SB 31 - California Religious Freedom Act (Lara)
During the campaign trail, President Trump repeatedly proposed a Muslim registry. Although he hasn’t followed through with this threat yet, he has followed through with two versions of a Muslim ban. We must remain vigilant. Religious freedom is a fundamental right enshrined in our First Amendment. Any attempt to attack this pillar of our democracy is both un-American and unwelcome here in California. SB 31 bars state and local agencies from sharing data with federal authorities for the purposes of compiling a federal registry based on religious belief, practice, affiliation, national origin, or ethnicity. The bill also prohibits state and local law enforcement from collecting information about an individual’s religious beliefs or affiliation, with a few exceptions, such as to provide religious accommodations. The bill demonstrates that, in the face of bigotry, we can reaffirm our common humanity.
SB 239 - Modernizing California HIV criminalization laws (Wiener & Gloria)

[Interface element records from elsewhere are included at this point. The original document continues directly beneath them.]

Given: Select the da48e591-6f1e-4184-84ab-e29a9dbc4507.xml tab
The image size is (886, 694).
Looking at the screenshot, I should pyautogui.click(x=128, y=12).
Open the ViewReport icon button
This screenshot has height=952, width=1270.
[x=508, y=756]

HIV infection is a public health issue, not a criminal justice issue. Yet California HIV laws are still stuck in the 80s, despite significant scientific advances in the field. These laws further isolate and increase stigma towards people living with HIV, which are significant drivers of the HIV/AIDS epidemic. SB 239 furthers public health goals by ensuring that California treats people living with HIV the same as people living with other serious communicable diseases – instead of singling them out for harsher punishment. California needs to shift gears to create an environment in which all people want and have access to HIV testing, treatment, and other prevention options.
Becca Cramer is the Legislative Coordinator for the ACLU of California Center for Advocacy & Policy.